Monday, 30 November 2009

The language of politics

Report on the BBC website highlighting that MPs have criticised the overuse of jargon in governmental documents, particularly for forms. Indeed, they point out that this over complication may lead to people missing out on benefits that they are entitled to, which is an appalling situation.

I think that this discussion about jargon needs to go further and examine the language which is used in political debate. In my work life I have focused on democratic engagement in recent years and have been struck by the fact that there is a very common perception amongst the public that political activity requires a very specific technical language in order to participate.

It is a reflection of the idea that politics has become 'professionalised', one of the key factors I think which puts people off participating. It is seen as a job and one for which you require strange and arcane language, knowledge which requires university education to be deciphered. One of the strengths of the British political system has been that technically at least it is possible for anyone to become an elected representative, a situation which is definitely not the case in other democracies. For example, someone like John Prescott would never have become Vice President in the US, but was able to rise to the office of Deputy Prime Minister in the UK. However, we are losing the chance to engage wider elements of society as the field becomes more closed, accessible if you are a party worker and/or politics graduate but difficult otherwise.

There is a growing trend for politicians to follow a set path - politics degree, work for a party or politician, elected. The more 'out-there' ones maybe go spend some time at a think tank to break from the mould. However, where are the charity activists, the grassroots campaigners, the, well, normal folk? True politics is not exactly the most appealing arena at the best times, and of course I am overgeneralising, however in order to have a vibrant and representative democracy we require all elements to be involved in it. Representation is not the only means for participation, however it does demonstrate a very visible involvement for different communities.

Working in Shettleston in Glasgow, a predominantly white working class area, I was told that politics wasn't for folk there, it was for rich, old men who attended top universities. Working subsequently with ethnic minority communities, the comment is the same other than for the addition of the word 'white' as an additional barrier.

Billy Connolly joked that anyone who wanted to be a politician should by default be barred from standing for election, but there is an element of truth to his quip. There is nothing wrong with having elected representatives who have followed the path I outlined above; the problem lies when that becomes the norm for representative's history.

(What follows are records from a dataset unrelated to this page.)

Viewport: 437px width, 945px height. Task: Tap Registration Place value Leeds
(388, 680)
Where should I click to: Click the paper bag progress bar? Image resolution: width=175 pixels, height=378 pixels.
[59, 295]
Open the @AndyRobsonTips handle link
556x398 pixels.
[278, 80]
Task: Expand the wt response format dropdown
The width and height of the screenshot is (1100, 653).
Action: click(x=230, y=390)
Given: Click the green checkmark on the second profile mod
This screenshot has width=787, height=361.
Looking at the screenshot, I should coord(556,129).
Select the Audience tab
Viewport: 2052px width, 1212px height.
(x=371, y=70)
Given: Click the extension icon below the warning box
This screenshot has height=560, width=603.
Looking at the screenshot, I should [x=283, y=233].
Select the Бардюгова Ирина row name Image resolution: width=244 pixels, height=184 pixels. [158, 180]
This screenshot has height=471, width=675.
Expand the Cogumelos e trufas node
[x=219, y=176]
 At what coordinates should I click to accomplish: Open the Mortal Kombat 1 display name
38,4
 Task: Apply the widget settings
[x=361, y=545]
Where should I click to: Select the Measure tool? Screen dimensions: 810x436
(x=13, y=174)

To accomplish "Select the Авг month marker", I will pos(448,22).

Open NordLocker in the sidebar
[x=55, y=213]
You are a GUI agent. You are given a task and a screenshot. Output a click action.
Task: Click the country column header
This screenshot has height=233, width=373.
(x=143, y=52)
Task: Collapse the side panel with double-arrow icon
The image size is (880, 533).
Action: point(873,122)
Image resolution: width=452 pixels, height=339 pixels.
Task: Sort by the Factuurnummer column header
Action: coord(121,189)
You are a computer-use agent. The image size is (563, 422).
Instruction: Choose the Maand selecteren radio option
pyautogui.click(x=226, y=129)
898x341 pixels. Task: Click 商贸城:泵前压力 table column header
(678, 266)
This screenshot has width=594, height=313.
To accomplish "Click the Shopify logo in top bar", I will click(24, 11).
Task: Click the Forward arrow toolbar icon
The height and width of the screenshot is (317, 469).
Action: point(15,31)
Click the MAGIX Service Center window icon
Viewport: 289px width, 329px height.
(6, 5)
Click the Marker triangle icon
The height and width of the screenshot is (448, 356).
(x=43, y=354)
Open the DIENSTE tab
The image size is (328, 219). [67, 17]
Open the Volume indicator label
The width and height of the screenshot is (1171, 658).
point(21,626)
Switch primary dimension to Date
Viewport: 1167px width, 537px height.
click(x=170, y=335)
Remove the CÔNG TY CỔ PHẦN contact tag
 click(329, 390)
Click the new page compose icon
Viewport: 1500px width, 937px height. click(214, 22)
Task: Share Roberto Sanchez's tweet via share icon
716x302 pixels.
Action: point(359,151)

One of the ways to try and change this system is to try and improve the language that is used, to restore political discourse to the realities of life rather than the removed and rarefied secret code which is often used. I'm not calling for a dumbing down of discourse, but rather that politicians stop and think about how they present their discussions, about whether they are relevant to the people they represent. Because not only would accessible discussions encourage a greater range of people to put themselves forward for election, it would provide a better environment for the wider populace to participate and challenge the political system, renewing and reinvigorating our democracy.